» TASK INSTRUCTIONS
Begin at the line that contains "Screen dimensions: 1920x1052" and stop after the line that contains "[x=1842, y=48]". Write those lines out again in full, scaling each answer coordinate by 2.5 and rounding to whole numbers with halves rounded up, and leave all other text and numbers unchanged.

» SUPPLIED ENTRIES

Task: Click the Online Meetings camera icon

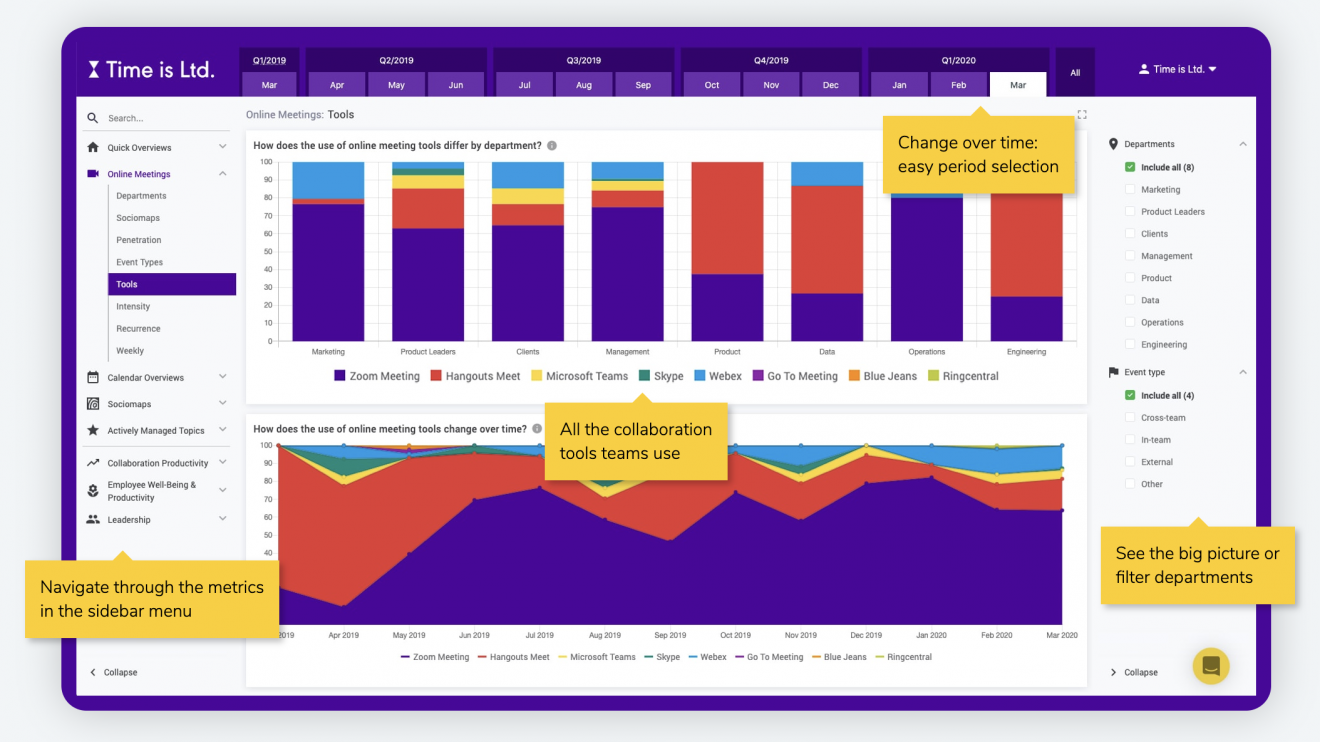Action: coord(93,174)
==
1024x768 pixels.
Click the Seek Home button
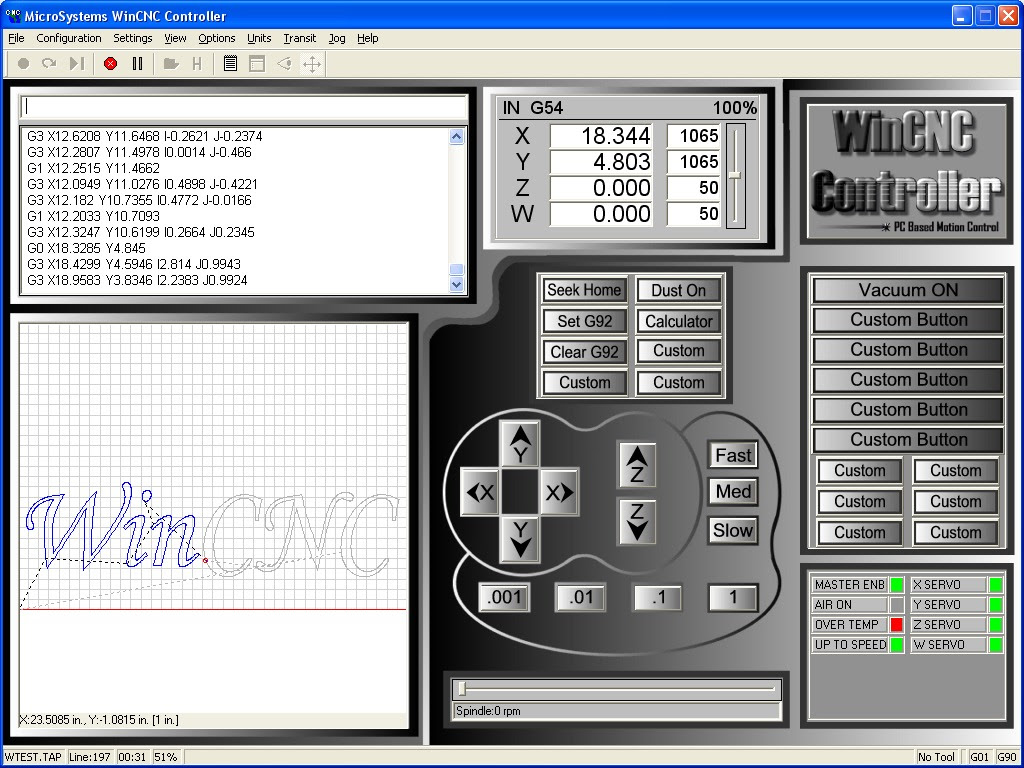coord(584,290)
* * *
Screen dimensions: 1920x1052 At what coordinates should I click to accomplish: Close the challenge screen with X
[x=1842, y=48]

» SOLUTION
Screen dimensions: 1920x1052 At what coordinates should I click to accomplish: Close the challenge screen with X
[x=4605, y=120]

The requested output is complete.